For regular index maintenance, I again created a task for which I selected the server and the database. In the expert settings this time, I was able to set the thresholds for the reorganization and rebuild as percentages. The developers also include an option for the minimum number of index pages. According to the manufacturer, however, index maintenance only makes sense after seven days of operation, because no reliable statements about outdated or unused indexes can be made before that. However, if necessary, you can adjust this time in the configuration.

To make sure the database server has enough disk space, you need to set up the appropriate check. In the configuration dialog, select the SQL server and chose the drives you want to monitor from the list of available drives, setting the threshold values in gigabytes for warnings and notifications in case of errors individually for each drive.

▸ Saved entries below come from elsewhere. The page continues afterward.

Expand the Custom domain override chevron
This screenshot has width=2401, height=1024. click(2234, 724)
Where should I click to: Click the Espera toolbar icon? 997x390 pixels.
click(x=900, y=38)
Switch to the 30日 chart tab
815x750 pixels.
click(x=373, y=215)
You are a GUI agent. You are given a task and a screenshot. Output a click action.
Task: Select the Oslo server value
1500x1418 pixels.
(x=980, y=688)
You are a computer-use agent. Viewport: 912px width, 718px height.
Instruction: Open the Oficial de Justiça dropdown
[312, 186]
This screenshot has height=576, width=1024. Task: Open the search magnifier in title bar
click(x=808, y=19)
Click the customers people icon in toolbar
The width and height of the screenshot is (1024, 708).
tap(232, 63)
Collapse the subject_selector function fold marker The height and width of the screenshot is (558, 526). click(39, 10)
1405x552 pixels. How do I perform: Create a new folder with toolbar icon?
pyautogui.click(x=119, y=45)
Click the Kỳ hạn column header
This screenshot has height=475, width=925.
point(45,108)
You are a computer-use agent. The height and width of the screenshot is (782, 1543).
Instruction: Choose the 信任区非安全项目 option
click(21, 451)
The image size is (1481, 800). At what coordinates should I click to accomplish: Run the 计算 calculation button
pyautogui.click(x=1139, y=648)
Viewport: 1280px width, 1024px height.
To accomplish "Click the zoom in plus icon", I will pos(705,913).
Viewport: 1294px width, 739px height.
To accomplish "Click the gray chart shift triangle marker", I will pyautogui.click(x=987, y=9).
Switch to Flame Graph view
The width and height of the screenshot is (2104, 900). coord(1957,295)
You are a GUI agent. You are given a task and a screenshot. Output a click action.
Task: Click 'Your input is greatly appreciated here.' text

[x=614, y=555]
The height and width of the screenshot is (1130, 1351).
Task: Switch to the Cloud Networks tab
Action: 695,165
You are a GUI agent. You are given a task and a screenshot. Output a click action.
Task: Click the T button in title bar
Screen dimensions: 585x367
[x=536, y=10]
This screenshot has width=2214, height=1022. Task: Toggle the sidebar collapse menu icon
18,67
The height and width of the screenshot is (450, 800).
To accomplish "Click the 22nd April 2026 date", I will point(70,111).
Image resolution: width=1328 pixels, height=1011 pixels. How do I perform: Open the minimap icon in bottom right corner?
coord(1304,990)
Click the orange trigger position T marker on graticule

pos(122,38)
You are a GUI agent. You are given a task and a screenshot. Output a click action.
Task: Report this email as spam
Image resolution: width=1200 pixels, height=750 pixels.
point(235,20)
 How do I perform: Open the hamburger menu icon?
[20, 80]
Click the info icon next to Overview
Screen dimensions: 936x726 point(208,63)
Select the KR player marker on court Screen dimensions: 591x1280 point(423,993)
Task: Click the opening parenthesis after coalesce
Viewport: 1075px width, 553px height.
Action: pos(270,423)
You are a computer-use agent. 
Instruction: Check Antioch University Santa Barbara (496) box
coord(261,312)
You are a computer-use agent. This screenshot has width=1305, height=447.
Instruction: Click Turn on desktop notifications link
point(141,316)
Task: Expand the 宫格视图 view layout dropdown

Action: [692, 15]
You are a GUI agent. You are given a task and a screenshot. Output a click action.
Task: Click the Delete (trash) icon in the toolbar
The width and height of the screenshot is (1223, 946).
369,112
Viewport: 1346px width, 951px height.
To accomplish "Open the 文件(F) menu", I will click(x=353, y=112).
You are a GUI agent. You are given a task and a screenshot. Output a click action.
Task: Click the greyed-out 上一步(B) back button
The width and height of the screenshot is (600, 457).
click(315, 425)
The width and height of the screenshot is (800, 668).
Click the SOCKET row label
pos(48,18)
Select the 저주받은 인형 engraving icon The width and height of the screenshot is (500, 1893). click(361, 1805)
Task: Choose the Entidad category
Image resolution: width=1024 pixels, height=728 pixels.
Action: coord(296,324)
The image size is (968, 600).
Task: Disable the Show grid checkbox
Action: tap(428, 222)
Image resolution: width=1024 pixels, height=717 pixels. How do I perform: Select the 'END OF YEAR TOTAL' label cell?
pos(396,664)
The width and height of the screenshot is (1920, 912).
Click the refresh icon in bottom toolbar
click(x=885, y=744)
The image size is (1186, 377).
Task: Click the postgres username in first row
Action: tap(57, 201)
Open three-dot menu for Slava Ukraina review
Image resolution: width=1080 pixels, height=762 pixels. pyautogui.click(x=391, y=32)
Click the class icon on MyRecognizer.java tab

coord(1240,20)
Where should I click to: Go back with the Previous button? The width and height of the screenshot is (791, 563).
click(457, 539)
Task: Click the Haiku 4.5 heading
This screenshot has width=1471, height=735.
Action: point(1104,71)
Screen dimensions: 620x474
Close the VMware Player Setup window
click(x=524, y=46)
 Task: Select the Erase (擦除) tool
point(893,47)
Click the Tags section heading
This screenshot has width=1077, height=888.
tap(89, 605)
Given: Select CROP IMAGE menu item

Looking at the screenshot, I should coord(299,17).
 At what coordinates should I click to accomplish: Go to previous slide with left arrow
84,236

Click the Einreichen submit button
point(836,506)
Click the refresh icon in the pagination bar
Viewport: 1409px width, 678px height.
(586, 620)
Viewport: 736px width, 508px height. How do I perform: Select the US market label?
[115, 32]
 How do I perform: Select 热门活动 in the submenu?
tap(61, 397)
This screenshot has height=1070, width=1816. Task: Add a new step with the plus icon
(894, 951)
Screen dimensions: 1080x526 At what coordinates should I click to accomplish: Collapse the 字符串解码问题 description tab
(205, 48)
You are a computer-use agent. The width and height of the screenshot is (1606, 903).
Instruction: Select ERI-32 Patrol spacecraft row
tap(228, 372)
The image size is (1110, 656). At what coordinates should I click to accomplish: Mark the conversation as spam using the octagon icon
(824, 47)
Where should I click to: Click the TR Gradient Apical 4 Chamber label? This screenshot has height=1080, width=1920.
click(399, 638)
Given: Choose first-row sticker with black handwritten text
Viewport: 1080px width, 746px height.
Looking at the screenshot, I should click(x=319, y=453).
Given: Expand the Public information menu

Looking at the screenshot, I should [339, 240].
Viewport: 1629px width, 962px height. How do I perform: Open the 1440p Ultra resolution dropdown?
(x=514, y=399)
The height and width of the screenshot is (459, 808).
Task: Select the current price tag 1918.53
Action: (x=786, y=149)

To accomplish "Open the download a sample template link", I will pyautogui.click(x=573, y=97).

The subsequent configuration for the email notification and the process of creating the schedule are familiar. For this task, however, you do not select one-off execution per day, weekday, or month but specify a daily check in a given time frame and a certain interval. In the test, this was the weekday test, without weekends, during production hours from 8am to 10pm with an interval of 15 minutes. This was a way of ensuring no downtime because of a lack of hard disk space, especially during peak hours when the database is in use.

User Management

It is worth mentioning that QUMBU has no user management with regard to the operation of the software. The target group of users is limited to the administrator, who is allowed to do everything, or users who just have read-only rights. These settings also showed up in the list of users under the Settings function. Here, QUMBU outputs all the users that have been saved for access to the databases. An additional read-only checkbox restricts their authorizations.

To round off the feature set, the manufacturer integrated – again, as a task – a reporting function, which made it possible to receive a weekly report by email (e.g., that clearly shows the results of the defined tasks). In addition to selecting the server and the possible tasks, you can also set the reporting period.